Stored dataset items:
---

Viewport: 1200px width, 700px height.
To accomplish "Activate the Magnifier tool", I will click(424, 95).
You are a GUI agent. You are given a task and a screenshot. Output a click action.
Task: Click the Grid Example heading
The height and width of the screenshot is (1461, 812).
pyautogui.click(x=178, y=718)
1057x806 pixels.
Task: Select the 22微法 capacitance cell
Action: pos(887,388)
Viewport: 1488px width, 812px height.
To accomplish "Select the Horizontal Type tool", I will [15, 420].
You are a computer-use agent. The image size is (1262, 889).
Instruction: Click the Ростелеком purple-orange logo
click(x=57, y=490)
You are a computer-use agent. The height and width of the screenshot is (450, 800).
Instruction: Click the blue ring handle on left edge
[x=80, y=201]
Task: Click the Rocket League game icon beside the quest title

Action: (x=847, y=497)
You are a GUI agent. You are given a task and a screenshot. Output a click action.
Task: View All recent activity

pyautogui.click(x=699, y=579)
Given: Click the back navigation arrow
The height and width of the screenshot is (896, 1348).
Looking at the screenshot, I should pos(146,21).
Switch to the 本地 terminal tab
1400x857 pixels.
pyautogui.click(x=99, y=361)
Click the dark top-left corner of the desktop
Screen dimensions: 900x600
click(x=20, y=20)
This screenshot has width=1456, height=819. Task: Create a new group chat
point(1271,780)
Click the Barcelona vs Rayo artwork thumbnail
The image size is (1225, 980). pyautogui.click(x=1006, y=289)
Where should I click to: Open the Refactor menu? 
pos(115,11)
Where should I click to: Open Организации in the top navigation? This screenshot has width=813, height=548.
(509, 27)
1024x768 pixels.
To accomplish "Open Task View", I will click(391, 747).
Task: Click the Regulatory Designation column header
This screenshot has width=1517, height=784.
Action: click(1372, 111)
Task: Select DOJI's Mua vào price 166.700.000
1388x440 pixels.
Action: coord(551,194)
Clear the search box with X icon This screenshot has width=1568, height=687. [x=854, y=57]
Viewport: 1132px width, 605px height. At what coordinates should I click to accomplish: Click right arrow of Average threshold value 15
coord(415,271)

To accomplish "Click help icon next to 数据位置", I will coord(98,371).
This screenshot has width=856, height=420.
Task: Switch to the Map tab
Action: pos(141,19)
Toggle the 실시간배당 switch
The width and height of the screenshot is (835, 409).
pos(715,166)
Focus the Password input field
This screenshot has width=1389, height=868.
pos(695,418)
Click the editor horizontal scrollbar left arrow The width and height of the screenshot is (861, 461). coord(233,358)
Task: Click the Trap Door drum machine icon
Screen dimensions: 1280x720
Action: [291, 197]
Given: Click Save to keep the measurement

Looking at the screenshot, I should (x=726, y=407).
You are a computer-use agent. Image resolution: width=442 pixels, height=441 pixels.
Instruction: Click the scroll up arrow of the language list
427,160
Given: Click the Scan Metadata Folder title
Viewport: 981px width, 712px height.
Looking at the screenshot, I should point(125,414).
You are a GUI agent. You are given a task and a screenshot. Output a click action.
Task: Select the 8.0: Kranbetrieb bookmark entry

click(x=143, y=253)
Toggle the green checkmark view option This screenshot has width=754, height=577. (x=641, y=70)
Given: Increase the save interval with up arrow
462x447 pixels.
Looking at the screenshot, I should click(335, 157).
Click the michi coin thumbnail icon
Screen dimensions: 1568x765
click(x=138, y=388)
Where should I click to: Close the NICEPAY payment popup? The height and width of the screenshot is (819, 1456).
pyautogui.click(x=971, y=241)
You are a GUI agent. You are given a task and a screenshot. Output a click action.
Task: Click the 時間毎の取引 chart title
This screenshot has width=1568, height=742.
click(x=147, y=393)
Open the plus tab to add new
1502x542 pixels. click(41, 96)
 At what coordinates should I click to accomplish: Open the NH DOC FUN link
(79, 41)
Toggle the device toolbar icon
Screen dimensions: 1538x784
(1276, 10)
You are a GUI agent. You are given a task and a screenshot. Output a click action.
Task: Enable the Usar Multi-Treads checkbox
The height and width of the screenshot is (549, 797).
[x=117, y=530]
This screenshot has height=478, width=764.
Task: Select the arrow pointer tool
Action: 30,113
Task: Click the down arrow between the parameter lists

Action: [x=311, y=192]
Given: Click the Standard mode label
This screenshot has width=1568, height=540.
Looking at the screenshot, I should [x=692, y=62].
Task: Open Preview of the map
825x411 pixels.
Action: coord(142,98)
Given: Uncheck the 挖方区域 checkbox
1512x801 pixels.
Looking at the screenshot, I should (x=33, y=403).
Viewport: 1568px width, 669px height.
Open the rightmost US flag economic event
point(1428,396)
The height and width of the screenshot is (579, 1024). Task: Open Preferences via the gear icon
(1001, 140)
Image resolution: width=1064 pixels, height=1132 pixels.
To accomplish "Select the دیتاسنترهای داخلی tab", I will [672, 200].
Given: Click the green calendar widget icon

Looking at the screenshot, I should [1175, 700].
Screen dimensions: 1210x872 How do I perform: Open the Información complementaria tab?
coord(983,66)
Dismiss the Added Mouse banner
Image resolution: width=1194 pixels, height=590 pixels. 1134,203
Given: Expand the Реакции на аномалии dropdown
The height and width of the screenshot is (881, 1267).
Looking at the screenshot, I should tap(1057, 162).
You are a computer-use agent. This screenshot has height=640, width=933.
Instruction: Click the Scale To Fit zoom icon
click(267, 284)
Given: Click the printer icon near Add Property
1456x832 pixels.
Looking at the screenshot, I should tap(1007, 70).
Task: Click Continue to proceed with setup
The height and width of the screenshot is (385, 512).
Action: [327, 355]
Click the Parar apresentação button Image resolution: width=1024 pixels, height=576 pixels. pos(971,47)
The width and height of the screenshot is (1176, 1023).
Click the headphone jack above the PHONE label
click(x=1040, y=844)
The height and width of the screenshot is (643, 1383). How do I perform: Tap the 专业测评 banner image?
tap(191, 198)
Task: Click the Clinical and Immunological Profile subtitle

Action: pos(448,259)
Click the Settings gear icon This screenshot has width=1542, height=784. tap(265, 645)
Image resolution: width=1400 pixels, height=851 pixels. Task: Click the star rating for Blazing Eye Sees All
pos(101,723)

---

■ **Goal of the exercise**: Swap each "GUI agent" in the data above for "GUI assistant", then write out the full data again with nothing else changed.

■ **Answer to the problem**:
Viewport: 1200px width, 700px height.
To accomplish "Activate the Magnifier tool", I will click(424, 95).
You are a GUI assistant. You are given a task and a screenshot. Output a click action.
Task: Click the Grid Example heading
The height and width of the screenshot is (1461, 812).
pyautogui.click(x=178, y=718)
1057x806 pixels.
Task: Select the 22微法 capacitance cell
Action: pos(887,388)
Viewport: 1488px width, 812px height.
To accomplish "Select the Horizontal Type tool", I will [15, 420].
You are a computer-use agent. The image size is (1262, 889).
Instruction: Click the Ростелеком purple-orange logo
click(x=57, y=490)
You are a computer-use agent. The height and width of the screenshot is (450, 800).
Instruction: Click the blue ring handle on left edge
[x=80, y=201]
Task: Click the Rocket League game icon beside the quest title

Action: (x=847, y=497)
You are a GUI assistant. You are given a task and a screenshot. Output a click action.
Task: View All recent activity

pyautogui.click(x=699, y=579)
Given: Click the back navigation arrow
The height and width of the screenshot is (896, 1348).
Looking at the screenshot, I should pos(146,21).
Switch to the 本地 terminal tab
1400x857 pixels.
pyautogui.click(x=99, y=361)
Click the dark top-left corner of the desktop
Screen dimensions: 900x600
click(x=20, y=20)
This screenshot has width=1456, height=819. Task: Create a new group chat
point(1271,780)
Click the Barcelona vs Rayo artwork thumbnail
The image size is (1225, 980). pyautogui.click(x=1006, y=289)
Where should I click to: Open the Refactor menu? 
pos(115,11)
Where should I click to: Open Организации in the top navigation? This screenshot has width=813, height=548.
(509, 27)
1024x768 pixels.
To accomplish "Open Task View", I will click(391, 747).
Task: Click the Regulatory Designation column header
This screenshot has width=1517, height=784.
Action: click(1372, 111)
Task: Select DOJI's Mua vào price 166.700.000
1388x440 pixels.
Action: coord(551,194)
Clear the search box with X icon This screenshot has width=1568, height=687. [x=854, y=57]
Viewport: 1132px width, 605px height. At what coordinates should I click to accomplish: Click right arrow of Average threshold value 15
coord(415,271)

To accomplish "Click help icon next to 数据位置", I will coord(98,371).
This screenshot has width=856, height=420.
Task: Switch to the Map tab
Action: pos(141,19)
Toggle the 실시간배당 switch
The width and height of the screenshot is (835, 409).
pos(715,166)
Focus the Password input field
This screenshot has width=1389, height=868.
pos(695,418)
Click the editor horizontal scrollbar left arrow The width and height of the screenshot is (861, 461). coord(233,358)
Task: Click the Trap Door drum machine icon
Screen dimensions: 1280x720
Action: [291, 197]
Given: Click Save to keep the measurement

Looking at the screenshot, I should (x=726, y=407).
You are a computer-use agent. Image resolution: width=442 pixels, height=441 pixels.
Instruction: Click the scroll up arrow of the language list
427,160
Given: Click the Scan Metadata Folder title
Viewport: 981px width, 712px height.
Looking at the screenshot, I should point(125,414).
You are a GUI assistant. You are given a task and a screenshot. Output a click action.
Task: Select the 8.0: Kranbetrieb bookmark entry

click(x=143, y=253)
Toggle the green checkmark view option This screenshot has width=754, height=577. (x=641, y=70)
Given: Increase the save interval with up arrow
462x447 pixels.
Looking at the screenshot, I should click(335, 157).
Click the michi coin thumbnail icon
Screen dimensions: 1568x765
click(x=138, y=388)
Where should I click to: Close the NICEPAY payment popup? The height and width of the screenshot is (819, 1456).
pyautogui.click(x=971, y=241)
You are a GUI assistant. You are given a task and a screenshot. Output a click action.
Task: Click the 時間毎の取引 chart title
This screenshot has width=1568, height=742.
click(x=147, y=393)
Open the plus tab to add new
1502x542 pixels. click(41, 96)
 At what coordinates should I click to accomplish: Open the NH DOC FUN link
(79, 41)
Toggle the device toolbar icon
Screen dimensions: 1538x784
(1276, 10)
You are a GUI assistant. You are given a task and a screenshot. Output a click action.
Task: Enable the Usar Multi-Treads checkbox
The height and width of the screenshot is (549, 797).
[x=117, y=530]
This screenshot has height=478, width=764.
Task: Select the arrow pointer tool
Action: 30,113
Task: Click the down arrow between the parameter lists

Action: [x=311, y=192]
Given: Click the Standard mode label
This screenshot has width=1568, height=540.
Looking at the screenshot, I should [x=692, y=62].
Task: Open Preview of the map
825x411 pixels.
Action: coord(142,98)
Given: Uncheck the 挖方区域 checkbox
1512x801 pixels.
Looking at the screenshot, I should (x=33, y=403).
Viewport: 1568px width, 669px height.
Open the rightmost US flag economic event
point(1428,396)
The height and width of the screenshot is (579, 1024). Task: Open Preferences via the gear icon
(1001, 140)
Image resolution: width=1064 pixels, height=1132 pixels.
To accomplish "Select the دیتاسنترهای داخلی tab", I will [672, 200].
Given: Click the green calendar widget icon

Looking at the screenshot, I should [1175, 700].
Screen dimensions: 1210x872 How do I perform: Open the Información complementaria tab?
coord(983,66)
Dismiss the Added Mouse banner
Image resolution: width=1194 pixels, height=590 pixels. 1134,203
Given: Expand the Реакции на аномалии dropdown
The height and width of the screenshot is (881, 1267).
Looking at the screenshot, I should tap(1057, 162).
You are a computer-use agent. This screenshot has height=640, width=933.
Instruction: Click the Scale To Fit zoom icon
click(267, 284)
Given: Click the printer icon near Add Property
1456x832 pixels.
Looking at the screenshot, I should tap(1007, 70).
Task: Click Continue to proceed with setup
The height and width of the screenshot is (385, 512).
Action: [327, 355]
Click the Parar apresentação button Image resolution: width=1024 pixels, height=576 pixels. pos(971,47)
The width and height of the screenshot is (1176, 1023).
Click the headphone jack above the PHONE label
click(x=1040, y=844)
The height and width of the screenshot is (643, 1383). How do I perform: Tap the 专业测评 banner image?
tap(191, 198)
Task: Click the Clinical and Immunological Profile subtitle

Action: pos(448,259)
Click the Settings gear icon This screenshot has width=1542, height=784. tap(265, 645)
Image resolution: width=1400 pixels, height=851 pixels. Task: Click the star rating for Blazing Eye Sees All
pos(101,723)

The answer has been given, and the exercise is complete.